→ PROVIDED RECORDS
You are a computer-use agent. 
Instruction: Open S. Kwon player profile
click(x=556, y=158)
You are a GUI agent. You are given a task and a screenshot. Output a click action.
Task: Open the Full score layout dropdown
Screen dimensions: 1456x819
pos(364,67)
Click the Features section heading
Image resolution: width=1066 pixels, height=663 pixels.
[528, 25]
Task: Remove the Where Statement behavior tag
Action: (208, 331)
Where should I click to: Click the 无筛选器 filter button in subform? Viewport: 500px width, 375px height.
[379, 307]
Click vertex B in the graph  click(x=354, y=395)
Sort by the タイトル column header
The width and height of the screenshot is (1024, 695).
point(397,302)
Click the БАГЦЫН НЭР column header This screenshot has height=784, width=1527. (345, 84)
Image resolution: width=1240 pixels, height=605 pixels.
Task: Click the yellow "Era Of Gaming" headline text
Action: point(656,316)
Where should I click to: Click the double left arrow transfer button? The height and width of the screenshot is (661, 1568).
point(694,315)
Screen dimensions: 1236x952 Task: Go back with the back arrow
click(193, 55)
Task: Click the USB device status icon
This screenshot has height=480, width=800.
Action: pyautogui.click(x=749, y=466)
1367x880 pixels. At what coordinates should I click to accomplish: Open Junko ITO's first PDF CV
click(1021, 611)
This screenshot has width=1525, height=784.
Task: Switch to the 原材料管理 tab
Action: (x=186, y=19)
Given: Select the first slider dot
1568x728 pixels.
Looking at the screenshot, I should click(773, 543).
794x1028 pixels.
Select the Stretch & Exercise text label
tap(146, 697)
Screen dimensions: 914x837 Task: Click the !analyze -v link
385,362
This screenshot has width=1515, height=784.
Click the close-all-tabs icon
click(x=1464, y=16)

→ INSTRUCTION
Update the records above so that every instance of "column header" reads "table heading" instead, and leave everything else unchanged.

→ OUTPUT OF THE TASK
You are a computer-use agent. 
Instruction: Open S. Kwon player profile
click(x=556, y=158)
You are a GUI agent. You are given a task and a screenshot. Output a click action.
Task: Open the Full score layout dropdown
Screen dimensions: 1456x819
pos(364,67)
Click the Features section heading
Image resolution: width=1066 pixels, height=663 pixels.
[528, 25]
Task: Remove the Where Statement behavior tag
Action: (208, 331)
Where should I click to: Click the 无筛选器 filter button in subform? Viewport: 500px width, 375px height.
[379, 307]
Click vertex B in the graph  click(x=354, y=395)
Sort by the タイトル table heading
The width and height of the screenshot is (1024, 695).
point(397,302)
Click the БАГЦЫН НЭР table heading This screenshot has height=784, width=1527. (345, 84)
Image resolution: width=1240 pixels, height=605 pixels.
Task: Click the yellow "Era Of Gaming" headline text
Action: point(656,316)
Where should I click to: Click the double left arrow transfer button? The height and width of the screenshot is (661, 1568).
point(694,315)
Screen dimensions: 1236x952 Task: Go back with the back arrow
click(193, 55)
Task: Click the USB device status icon
This screenshot has height=480, width=800.
Action: pyautogui.click(x=749, y=466)
1367x880 pixels. At what coordinates should I click to accomplish: Open Junko ITO's first PDF CV
click(1021, 611)
This screenshot has width=1525, height=784.
Task: Switch to the 原材料管理 tab
Action: (x=186, y=19)
Given: Select the first slider dot
1568x728 pixels.
Looking at the screenshot, I should click(773, 543).
794x1028 pixels.
Select the Stretch & Exercise text label
tap(146, 697)
Screen dimensions: 914x837 Task: Click the !analyze -v link
385,362
This screenshot has width=1515, height=784.
Click the close-all-tabs icon
click(x=1464, y=16)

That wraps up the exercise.